In real life, benchmarks generally only prove how fast benchmarks run.
The problem with all USB speeds as they are given is that they are not the actual streaming speed, unless they've changed that in 3.0 - the speeds e.g. 480Mb/sec is in Burst mode - which means until the device that is sending the data has exhausted its buffer. Once that happens, it slows down. So running a benchmark as you have done proves something, which is that apparently if you keep shoving data at a 2.0 device consistently, it can run in burst mode longer. Having a 256MB file broken into segments from a half k (really? do you do I/O of 512 bytes?) to 8K will probably guarantee keeping the buffer full as long as possible, and as long as you don't do anything else, like scroll a window, or move your mouse, or have google mail running in the background, it will probably keep streaming.
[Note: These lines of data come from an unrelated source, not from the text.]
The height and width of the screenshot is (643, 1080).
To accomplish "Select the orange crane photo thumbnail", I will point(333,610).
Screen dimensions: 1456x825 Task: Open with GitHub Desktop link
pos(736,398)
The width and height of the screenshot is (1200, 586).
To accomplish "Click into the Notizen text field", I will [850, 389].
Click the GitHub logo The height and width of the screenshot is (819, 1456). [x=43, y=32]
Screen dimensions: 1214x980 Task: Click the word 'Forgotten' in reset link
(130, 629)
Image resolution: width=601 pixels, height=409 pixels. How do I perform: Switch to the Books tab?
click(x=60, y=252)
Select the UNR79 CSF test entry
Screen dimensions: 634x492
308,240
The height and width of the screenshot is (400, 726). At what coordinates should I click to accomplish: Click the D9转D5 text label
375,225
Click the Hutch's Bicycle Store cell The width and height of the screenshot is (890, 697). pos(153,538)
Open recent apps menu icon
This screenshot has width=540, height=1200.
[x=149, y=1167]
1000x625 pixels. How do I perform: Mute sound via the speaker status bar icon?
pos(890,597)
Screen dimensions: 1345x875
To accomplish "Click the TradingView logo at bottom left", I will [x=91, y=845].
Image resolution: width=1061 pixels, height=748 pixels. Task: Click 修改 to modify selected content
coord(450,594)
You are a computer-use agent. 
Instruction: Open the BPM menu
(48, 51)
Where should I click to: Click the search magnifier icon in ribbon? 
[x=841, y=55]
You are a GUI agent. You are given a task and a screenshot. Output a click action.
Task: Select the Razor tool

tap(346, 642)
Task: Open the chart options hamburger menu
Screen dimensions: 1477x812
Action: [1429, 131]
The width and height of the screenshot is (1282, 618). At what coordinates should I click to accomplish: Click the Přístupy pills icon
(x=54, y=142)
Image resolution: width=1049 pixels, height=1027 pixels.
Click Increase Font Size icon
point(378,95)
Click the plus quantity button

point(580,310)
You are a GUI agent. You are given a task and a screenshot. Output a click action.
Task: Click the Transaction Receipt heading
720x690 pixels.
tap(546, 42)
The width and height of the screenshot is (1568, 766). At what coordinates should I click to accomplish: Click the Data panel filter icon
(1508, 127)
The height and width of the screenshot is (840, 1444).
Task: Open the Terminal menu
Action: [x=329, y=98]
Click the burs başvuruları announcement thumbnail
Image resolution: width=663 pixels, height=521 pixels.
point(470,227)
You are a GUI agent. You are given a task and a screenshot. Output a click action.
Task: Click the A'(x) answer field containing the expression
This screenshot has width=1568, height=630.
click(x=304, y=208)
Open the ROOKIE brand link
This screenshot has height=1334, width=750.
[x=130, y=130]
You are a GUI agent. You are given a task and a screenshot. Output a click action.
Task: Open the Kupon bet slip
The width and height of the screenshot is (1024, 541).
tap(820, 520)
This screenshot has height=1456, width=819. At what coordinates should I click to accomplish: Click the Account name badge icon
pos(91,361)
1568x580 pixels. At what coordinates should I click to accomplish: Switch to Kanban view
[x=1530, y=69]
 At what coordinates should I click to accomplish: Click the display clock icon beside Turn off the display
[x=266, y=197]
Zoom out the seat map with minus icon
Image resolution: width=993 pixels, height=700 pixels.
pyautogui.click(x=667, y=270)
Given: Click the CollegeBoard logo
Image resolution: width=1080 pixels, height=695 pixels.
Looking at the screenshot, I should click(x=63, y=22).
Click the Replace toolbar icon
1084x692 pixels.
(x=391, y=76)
But most computer experts agree on the following things:
1. When using a rotary storage device, the smallest component of any I/O service is the actual transfer time between the device and memory.
2. Typically this is below 15%. Speeding this up doesn't affect the other 85% of the i/O. So if you cut the transfer time in half, you only affect 15% of the overall I/O service time.
3. The best measure of a computer's performance is throughput - i.e., how much work can you do on it.
If I had been running that benchmark, I would have quick-formatted the drives before each run, and run in I/O comparison mode.